In Dubai, most restaurants close during the day throughout Ramadan, yet iftars (the sunset meal during which Muslims break their fast) and sohours (late-night meals taken as close as possible to—but still before—sunrise, fortifying Muslims for the day’s fast) are important revenue generators for food service operations and have good business potential. “The closures of outlets for lunch, and the limited areas where we can maximise beverage sales, has a slight impact [on profitability],” Kenzo Posth, the Park Hyatt Dubai’s assistant food and beverage director, told Arabian Business on Sept. 7.

“However, we catch up with the iftars and sohours, and especially with the corporate iftar bookings.”

“Iftar has become a great success year on year, and we experience a very busy period during Ramadan,” Carmen Mauthner, food and beverage manager of the luxury hotel Burj Al Arab, told Arabian Business.
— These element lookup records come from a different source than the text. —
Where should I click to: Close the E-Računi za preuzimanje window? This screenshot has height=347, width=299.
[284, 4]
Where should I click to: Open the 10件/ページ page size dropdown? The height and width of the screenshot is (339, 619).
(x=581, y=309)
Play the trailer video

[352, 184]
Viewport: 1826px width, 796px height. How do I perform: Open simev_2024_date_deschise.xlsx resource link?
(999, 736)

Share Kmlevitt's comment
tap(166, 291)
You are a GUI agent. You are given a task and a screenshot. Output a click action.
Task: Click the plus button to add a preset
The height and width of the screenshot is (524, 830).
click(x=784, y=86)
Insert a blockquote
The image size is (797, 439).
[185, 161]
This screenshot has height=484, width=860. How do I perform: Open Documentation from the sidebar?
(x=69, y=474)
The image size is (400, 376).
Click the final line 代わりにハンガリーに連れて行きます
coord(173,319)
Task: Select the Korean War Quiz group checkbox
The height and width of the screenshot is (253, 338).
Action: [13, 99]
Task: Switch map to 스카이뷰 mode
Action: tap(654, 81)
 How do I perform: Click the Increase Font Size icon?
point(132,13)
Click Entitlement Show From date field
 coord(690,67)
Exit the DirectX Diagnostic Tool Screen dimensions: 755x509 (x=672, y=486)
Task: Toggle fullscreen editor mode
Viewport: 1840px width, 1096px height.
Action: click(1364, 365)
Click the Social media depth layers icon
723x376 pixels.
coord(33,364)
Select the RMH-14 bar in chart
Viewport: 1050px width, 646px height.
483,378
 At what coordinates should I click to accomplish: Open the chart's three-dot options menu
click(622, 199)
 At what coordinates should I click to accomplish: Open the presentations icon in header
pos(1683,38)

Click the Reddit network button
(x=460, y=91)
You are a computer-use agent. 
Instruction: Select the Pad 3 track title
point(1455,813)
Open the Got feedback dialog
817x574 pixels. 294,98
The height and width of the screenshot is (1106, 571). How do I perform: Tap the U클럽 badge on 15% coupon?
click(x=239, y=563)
Ramadan is a key period for food retailers in the Middle East as food sales rise by up to several hundred percent, according to Arabian Business. Beverages are particularly important since most Muslims break their fast with a sweet fruit drink to raise energy levels.

Beverage companies such as Coca-Cola and Nichols (the maker of Vimto — a purple soft drink containing juices, herbs and spices) expect their sales to peak during the month, thanks to heavy advertising campaigns and associations with charitable programmes.

Although major brands have seen their sales fall in previous years as daytime sales plummet, Coca-Cola forecasts record Middle East sales during the month. “As people welcome Coca-Cola products more and more during and after iftar, we estimate that we will not be negatively impacted during the month of Ramadan,” spokesperson Kadri Ozen told Arabian Business on Aug. 28. “While our specially designed packaging and visual campaigns will serve as our link to the festive spirit of the holy month … the many social programmes that we are engaged in help us build stronger connections with our consumers.”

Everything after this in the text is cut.